__DIRECTIVE__. Return the lines between the one holding "This screenshot has height=434, width=380." and the one holding "tap(552, 349)", inclusive, with no changes. Omit the pictures.

__DATASET ROWS__.
_____

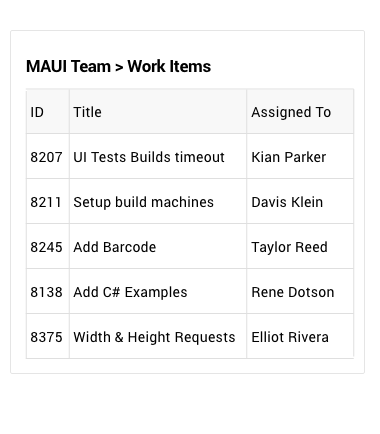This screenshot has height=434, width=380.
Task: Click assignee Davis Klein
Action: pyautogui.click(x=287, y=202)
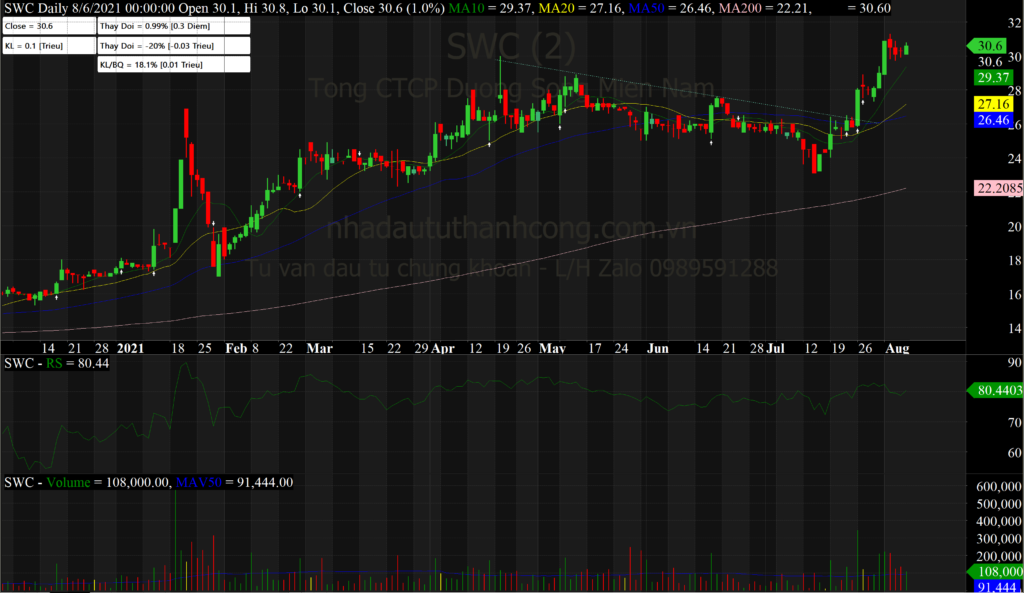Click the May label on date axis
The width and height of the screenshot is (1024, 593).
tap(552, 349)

_____

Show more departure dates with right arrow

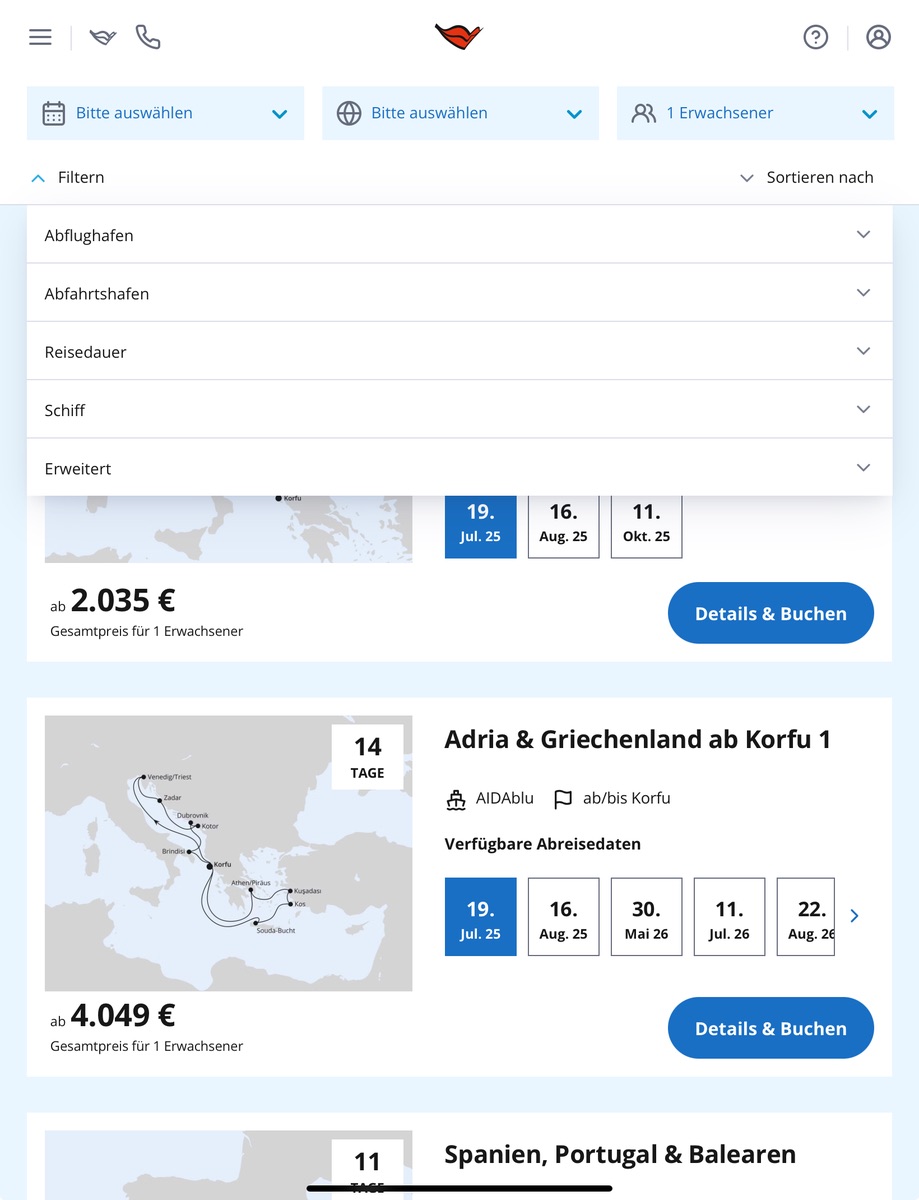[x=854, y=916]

_____

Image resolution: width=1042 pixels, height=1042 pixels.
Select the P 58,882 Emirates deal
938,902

_____

__RESPONSE TO THIS EXERCISE__.
This screenshot has height=434, width=380.
Task: Click assignee Davis Klein
Action: pyautogui.click(x=287, y=202)
Click the May label on date axis
The width and height of the screenshot is (1024, 593).
tap(552, 349)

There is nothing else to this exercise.